Foi através desse processo de humanização que Filoni e Lucas conseguiram transformar soldados que, anteriormente, nada mais eram do que personagens figurantes que executaram uma traição terrível, em pessoas reais, com personalidades complexas e individuais, mas que foram incapazes de destruir uma programação forçada em sua existência. Essa aproximação entre os clones e o público gerou empatia e até mesmo admiração pelos personagens, fazendo crescer o desejo dos espectadores por mais histórias centradas nesse grupo de personagens.
É por causa desse desejo que uma série como The Bad Batch é capaz de existir nos dia de hoje. Anos atrás, quando a trilogia prequel ainda estava acontecendo, uma série focada em um grupo atípico de clones não chamaria tanta atenção. O que interessaria uma história focada em figurantes, em soldados aleatórios em uma guerra? Mas agora, com a humanização dos clones e a sua individualização, The Bad Batch tem muito espaço para contar sua história e mostrar o cruel destino dos soldados após a Ordem 66 e a ascensão do Império.
A IMPORTÂNCIA DE SE HUMANIZAR PERSONAGENS
O que foi feito com os clones em Star Wars é um exemplo claro do quanto uma produção tem a ganhar ao investir em seus personagens e torná-los complexos e interessantes para o público. E o melhor é que não havia muitos motivos para tal franquia fazer isso justamente com os clones. Em qualquer filme ou série de guerra existem sempre figurantes que atuam apenas como soldados do conflito e que servem para dar uma proporção de escala para as batalhas, sem terem muita importância para a história geral.
O que Dave Filoni e George Lucas fizeram, porém, foi algo realmente inovador e importante, principalmente para a franquia com a qual ambos se importam tanto. Tirando o fato de que as Guerras Clônicas não foram muito aprofundadas nos filmes, não havia muito motivo para se investir tanto na personalidade dos clones, e não seria prejudicial se eles se mantivessem apenas como figurantes em cenas de batalha. Pegar essas personagens e dar a eles uma alma, um lado humano, no entanto, fez com que o conflito do qual eles participam ganhasse uma proporção e uma importância muito maiores, fazendo com que o público se importasse muito mais com personagens coadjuvantes.
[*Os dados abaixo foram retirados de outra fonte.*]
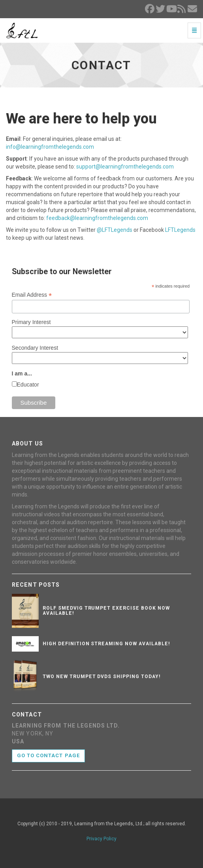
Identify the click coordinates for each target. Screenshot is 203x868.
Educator (28, 385)
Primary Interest (31, 322)
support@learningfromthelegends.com (125, 167)
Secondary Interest (35, 348)
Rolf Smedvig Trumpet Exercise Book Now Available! (106, 610)
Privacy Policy (102, 839)
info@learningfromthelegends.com (50, 147)
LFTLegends (180, 230)
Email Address (32, 295)
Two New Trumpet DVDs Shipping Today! (102, 677)
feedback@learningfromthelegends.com (97, 218)
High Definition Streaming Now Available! (106, 644)
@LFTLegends (115, 230)
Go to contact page (48, 755)
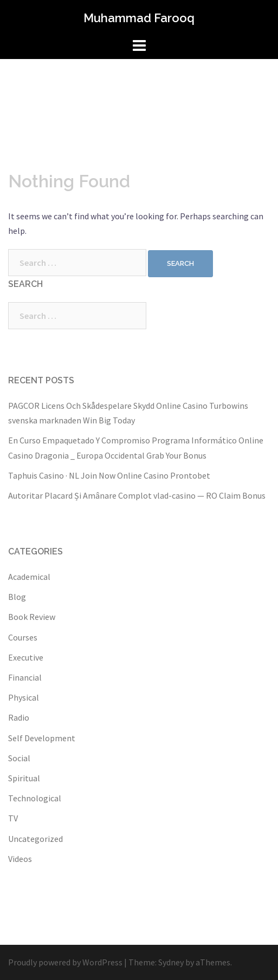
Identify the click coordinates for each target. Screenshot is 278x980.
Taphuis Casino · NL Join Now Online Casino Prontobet (109, 475)
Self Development (42, 738)
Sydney (171, 962)
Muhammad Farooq (139, 18)
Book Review (31, 617)
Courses (23, 637)
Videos (20, 859)
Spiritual (24, 778)
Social (19, 758)
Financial (25, 677)
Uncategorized (35, 839)
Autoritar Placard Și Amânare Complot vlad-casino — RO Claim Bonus (137, 495)
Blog (17, 597)
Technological (35, 798)
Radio (18, 717)
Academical (29, 577)
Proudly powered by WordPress (65, 962)
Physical (23, 697)
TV (13, 818)
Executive (25, 657)
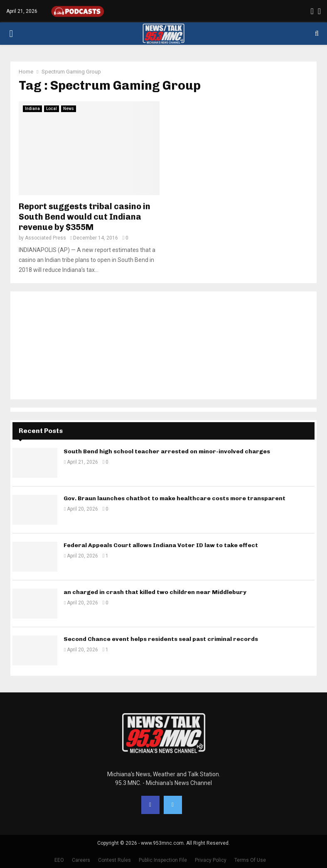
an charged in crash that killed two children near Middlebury (155, 592)
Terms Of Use (250, 860)
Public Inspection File (163, 860)
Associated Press (45, 238)
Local (52, 108)
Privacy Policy (211, 860)
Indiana (32, 108)
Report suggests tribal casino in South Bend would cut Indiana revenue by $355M (84, 217)
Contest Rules (114, 860)
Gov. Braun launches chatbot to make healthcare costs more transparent (175, 498)
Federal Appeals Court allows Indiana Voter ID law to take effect (161, 545)
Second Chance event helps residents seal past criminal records (161, 639)
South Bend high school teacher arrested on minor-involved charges (167, 451)
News (69, 108)
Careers (81, 860)
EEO (59, 860)
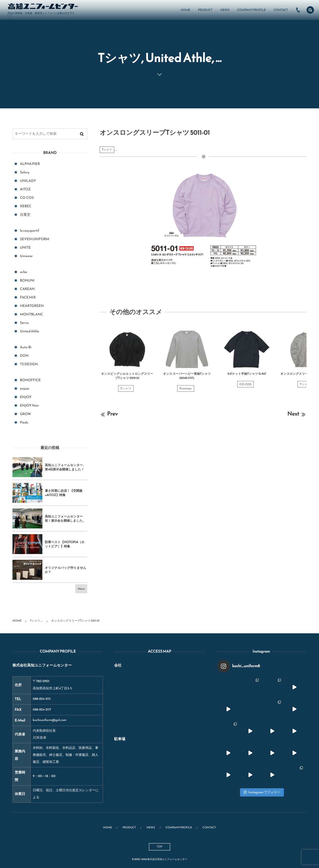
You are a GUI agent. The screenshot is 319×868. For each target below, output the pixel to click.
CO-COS (245, 388)
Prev (109, 414)
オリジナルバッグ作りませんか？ (65, 570)
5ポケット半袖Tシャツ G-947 (246, 377)
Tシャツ (107, 150)
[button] (310, 10)
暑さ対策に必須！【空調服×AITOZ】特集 (64, 493)
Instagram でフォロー (262, 793)
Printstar (185, 392)
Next (297, 414)
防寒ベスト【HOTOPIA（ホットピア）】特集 (65, 544)
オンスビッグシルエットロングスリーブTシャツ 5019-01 (127, 379)
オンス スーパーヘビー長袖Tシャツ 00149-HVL (187, 379)
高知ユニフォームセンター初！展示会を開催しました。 (65, 519)
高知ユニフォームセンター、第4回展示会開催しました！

Não só para a série em si, essa humanização e aprofundamento enriquece o próprio universo da franquia e possibilita que novas produções sejam criadas para tratarem dessas histórias em particular. E uma das razões para que essas novas produções recebam investimento e valham o risco é justamente porque elas vão tratar de personagens complexos, completos atraentes para o público. É por isso que mais produções deveriam começar a trabalhar melhor seus personagens, mesmo os secundários. Dar profundidade e personalidade a personagens faz com que o público se interesse por eles e queira acompanhar suas histórias. Ao nos identificarmos com um personagem, queremos saber para onde a sua jornada vai levá-lo.